Well the interview at my friend’s workplace has not happened. I responded to the email from HR with my availability and never heard back. I even sent a follow up email and radio silence.
My friend thinks it’s rude and strange and has recruited her supervisor to investigate. Maybe my responses are going into her spam? I don’t know.
Work is still crazy. But I did manage to get a few hours uninterrupted the other day. It’s amazing how people will leave you alone if you stab a bagel with a butter knife. LOL Ok that makes it sound more intense than it was. But basically the butter knife would not cut it so I had a minor temper tantrum. Since I am always easy going this was alarming to most. So they stayed out of my way. 🙂 I got a lot done. I might want to try it again in a few weeks.
I hurt my back working out yesterday. It feels like someone stabbed me just under my left shoulder. It hurts to breathe deeply. It is better today but still not in the clear. I am still working out though. Only walking, gentle walking as I can’t really raise my left arm too much. And I don’t want to get out of breath.
Since my weight loss is stagnant, I have decided to give up land animals and gluten for Lent, which starts on Wednesday. While I am not Catholic, I have in the past given up land animals for Lent and lost some weight because of it.

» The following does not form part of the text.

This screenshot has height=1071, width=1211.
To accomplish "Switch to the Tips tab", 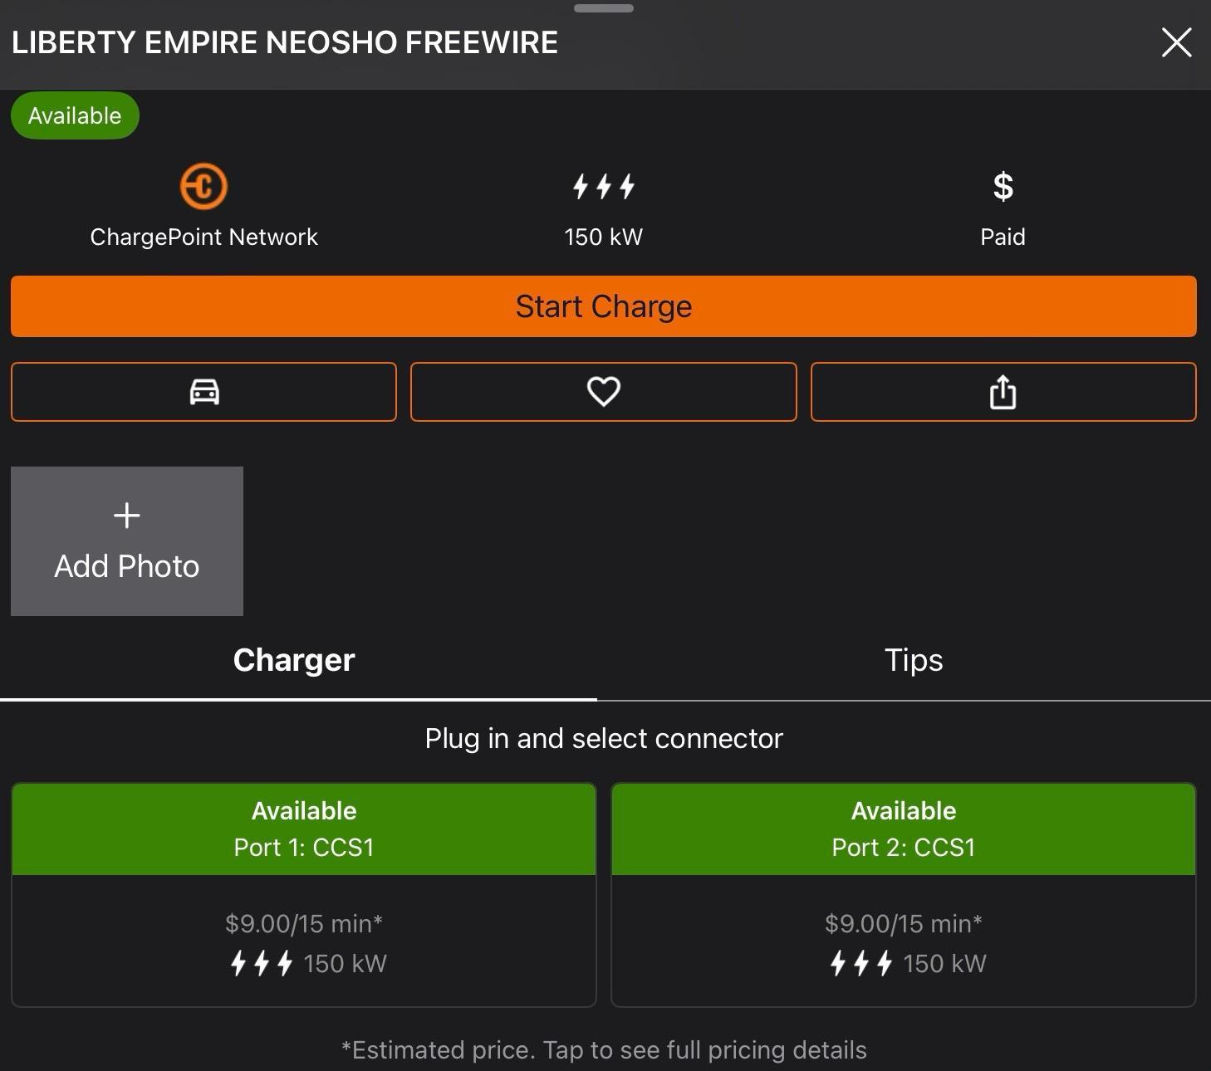I will click(913, 660).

I am looking into vegetarian recipes, so if you have any that aren’t too complicated or have Tofu in it please send them my way. I will still be eating fish and diary as I need “easy” protein sources until I get into the swing of things.

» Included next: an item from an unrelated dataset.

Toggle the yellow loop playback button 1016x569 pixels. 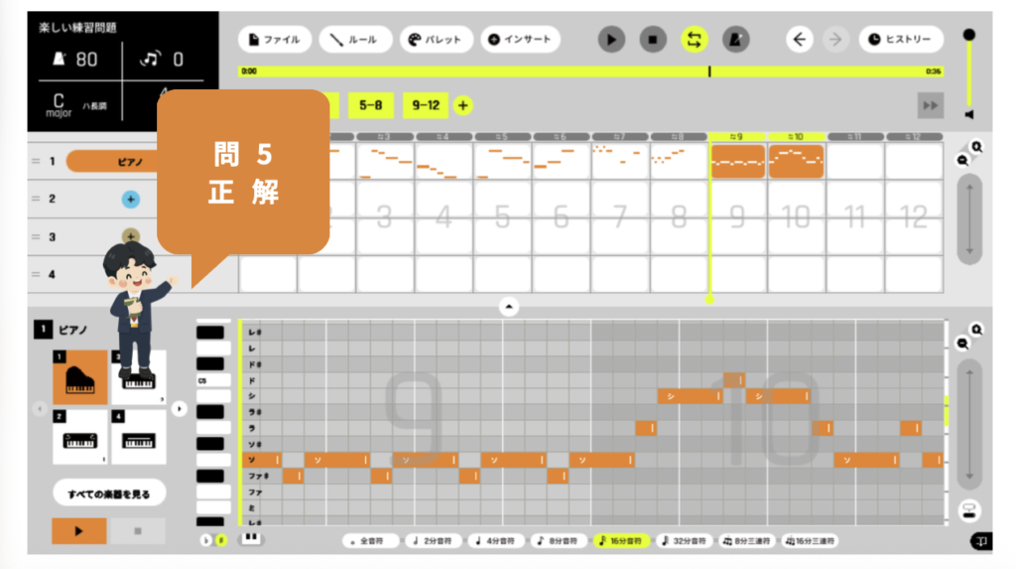(694, 40)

Once Easter has passed, I will do a cleanse and most likely return to my meat eating ways. I hope to be more plant based though.
After posting my rather not so happy last post, life has turned just a bit. I have had 3 interviews with a second interview with one of the companies on Monday. Fingers crossed it pans out as I am feeling a bit uneasy about taking so much time away from work. I am feeling hopefully and much more determined to leave.
Yesterday my body betrayed me and my hip is protesting loudly. I wish I could tell you that I worked out and that’s how I hurt it but I did not. I can’t even pinpoint what I did to make it hurt. I got up this morning and stretched but it doesn’t feel any better.
On Thursday (yes I am all over the place in this post but it’s entertaining so go with it), my car started producing this awful burning chemical smell. I took it to the mechanic after work yesterday and of course the smell was gone. But I knew something was not right and insisted they look it over. Turns out it’s my brake lines. Sounds rather important no? It is now fixed and available to me to pick up. It is a 20 minute walk away.
Given my hip issues am I nuts to consider walking?